Data extracted from a collection:
■ ■ ■ ■ ■ ■ ■
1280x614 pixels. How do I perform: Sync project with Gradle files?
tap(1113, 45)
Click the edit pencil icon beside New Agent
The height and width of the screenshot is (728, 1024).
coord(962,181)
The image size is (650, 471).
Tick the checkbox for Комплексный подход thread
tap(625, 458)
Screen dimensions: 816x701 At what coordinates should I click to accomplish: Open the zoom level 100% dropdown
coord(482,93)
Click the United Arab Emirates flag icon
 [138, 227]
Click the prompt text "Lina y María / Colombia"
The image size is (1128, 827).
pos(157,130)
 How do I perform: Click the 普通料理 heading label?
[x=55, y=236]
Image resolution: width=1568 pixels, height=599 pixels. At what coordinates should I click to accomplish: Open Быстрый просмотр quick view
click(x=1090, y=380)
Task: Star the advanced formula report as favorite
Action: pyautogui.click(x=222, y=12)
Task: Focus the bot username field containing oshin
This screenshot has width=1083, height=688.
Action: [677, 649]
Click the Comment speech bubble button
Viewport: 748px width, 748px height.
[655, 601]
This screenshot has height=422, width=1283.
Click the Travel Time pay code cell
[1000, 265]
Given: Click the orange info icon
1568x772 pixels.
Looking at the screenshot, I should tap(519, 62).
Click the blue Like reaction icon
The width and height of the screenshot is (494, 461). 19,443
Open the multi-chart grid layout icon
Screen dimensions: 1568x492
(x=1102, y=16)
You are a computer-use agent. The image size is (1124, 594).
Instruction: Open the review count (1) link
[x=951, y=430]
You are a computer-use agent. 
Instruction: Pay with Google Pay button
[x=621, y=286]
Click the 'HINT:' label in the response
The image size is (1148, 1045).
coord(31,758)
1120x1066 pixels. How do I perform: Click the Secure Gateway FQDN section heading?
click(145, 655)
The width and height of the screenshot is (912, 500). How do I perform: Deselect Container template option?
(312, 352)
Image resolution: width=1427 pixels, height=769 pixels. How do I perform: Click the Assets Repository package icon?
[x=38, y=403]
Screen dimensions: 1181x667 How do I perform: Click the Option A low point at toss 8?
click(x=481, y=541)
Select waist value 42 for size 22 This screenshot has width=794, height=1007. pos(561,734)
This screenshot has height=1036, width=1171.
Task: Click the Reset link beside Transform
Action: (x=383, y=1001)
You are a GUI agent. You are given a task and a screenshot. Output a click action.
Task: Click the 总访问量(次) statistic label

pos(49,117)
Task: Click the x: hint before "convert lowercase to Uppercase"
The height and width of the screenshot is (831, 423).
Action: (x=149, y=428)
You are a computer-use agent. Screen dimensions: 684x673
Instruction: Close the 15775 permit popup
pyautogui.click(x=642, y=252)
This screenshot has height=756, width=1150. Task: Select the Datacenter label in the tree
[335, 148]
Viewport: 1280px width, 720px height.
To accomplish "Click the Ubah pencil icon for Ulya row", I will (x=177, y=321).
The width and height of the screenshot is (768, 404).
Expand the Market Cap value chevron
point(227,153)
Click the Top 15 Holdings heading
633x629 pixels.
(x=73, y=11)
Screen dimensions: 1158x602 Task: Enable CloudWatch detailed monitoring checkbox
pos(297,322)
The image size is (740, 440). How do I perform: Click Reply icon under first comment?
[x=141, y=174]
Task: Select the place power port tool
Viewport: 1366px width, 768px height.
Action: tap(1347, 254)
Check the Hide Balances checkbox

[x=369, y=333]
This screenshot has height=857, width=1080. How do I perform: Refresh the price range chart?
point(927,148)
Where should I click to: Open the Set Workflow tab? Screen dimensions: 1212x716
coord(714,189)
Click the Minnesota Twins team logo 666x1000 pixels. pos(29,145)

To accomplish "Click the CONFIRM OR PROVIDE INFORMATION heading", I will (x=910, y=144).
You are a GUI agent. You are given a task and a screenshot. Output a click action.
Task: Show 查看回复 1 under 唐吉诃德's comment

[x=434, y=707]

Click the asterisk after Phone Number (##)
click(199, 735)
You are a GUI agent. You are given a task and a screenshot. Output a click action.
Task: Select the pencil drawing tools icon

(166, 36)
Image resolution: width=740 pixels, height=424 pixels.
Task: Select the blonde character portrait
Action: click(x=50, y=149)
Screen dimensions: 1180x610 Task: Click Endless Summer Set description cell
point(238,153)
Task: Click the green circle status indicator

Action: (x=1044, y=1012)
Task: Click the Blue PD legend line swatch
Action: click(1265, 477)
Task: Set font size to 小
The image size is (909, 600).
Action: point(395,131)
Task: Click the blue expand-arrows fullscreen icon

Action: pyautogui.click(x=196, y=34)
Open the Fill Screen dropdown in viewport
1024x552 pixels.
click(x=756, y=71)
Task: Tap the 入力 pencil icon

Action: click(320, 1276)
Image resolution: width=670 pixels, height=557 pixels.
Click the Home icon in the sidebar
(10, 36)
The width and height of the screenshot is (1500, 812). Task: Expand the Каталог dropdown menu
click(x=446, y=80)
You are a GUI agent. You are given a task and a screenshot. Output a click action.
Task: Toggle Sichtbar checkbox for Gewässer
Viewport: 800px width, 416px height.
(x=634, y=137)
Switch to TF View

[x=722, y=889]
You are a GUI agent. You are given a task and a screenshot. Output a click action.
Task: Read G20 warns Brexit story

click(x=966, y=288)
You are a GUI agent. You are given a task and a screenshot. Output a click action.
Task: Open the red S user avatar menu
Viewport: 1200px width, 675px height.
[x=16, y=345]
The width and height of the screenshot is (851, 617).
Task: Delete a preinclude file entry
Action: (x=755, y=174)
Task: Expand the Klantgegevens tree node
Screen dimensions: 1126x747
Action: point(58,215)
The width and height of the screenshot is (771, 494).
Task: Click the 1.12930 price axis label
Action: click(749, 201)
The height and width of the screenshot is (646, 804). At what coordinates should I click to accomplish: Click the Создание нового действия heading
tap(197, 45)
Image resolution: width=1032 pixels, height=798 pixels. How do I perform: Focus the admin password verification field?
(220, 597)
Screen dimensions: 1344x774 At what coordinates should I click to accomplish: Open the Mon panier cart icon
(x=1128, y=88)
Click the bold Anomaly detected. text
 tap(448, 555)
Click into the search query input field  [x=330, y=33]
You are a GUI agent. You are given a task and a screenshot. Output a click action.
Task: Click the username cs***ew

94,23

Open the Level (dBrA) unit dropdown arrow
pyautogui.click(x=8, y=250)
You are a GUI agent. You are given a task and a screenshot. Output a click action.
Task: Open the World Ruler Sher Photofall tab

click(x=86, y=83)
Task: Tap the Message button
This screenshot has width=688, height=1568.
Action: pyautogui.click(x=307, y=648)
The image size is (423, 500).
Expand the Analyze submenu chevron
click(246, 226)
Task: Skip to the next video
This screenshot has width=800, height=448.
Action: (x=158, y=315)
■ ■ ■ ■ ■ ■ ■
TASK STATEMENT: Retype only the stretch of lines above starting at the one with "Task: Click the x: hint" and stopping at the one with "Click the Minnesota", exactly as written, with both kept.

SOLUTION TO THE PROBLEM:
Task: Click the x: hint before "convert lowercase to Uppercase"
The height and width of the screenshot is (831, 423).
Action: (x=149, y=428)
You are a computer-use agent. Screen dimensions: 684x673
Instruction: Close the 15775 permit popup
pyautogui.click(x=642, y=252)
This screenshot has height=756, width=1150. Task: Select the Datacenter label in the tree
[335, 148]
Viewport: 1280px width, 720px height.
To accomplish "Click the Ubah pencil icon for Ulya row", I will (x=177, y=321).
The width and height of the screenshot is (768, 404).
Expand the Market Cap value chevron
point(227,153)
Click the Top 15 Holdings heading
633x629 pixels.
(x=73, y=11)
Screen dimensions: 1158x602 Task: Enable CloudWatch detailed monitoring checkbox
pos(297,322)
The image size is (740, 440). How do I perform: Click Reply icon under first comment?
[x=141, y=174]
Task: Select the place power port tool
Viewport: 1366px width, 768px height.
Action: tap(1347, 254)
Check the Hide Balances checkbox

[x=369, y=333]
This screenshot has height=857, width=1080. How do I perform: Refresh the price range chart?
point(927,148)
Where should I click to: Open the Set Workflow tab? Screen dimensions: 1212x716
coord(714,189)
Click the Minnesota Twins team logo 666x1000 pixels. pos(29,145)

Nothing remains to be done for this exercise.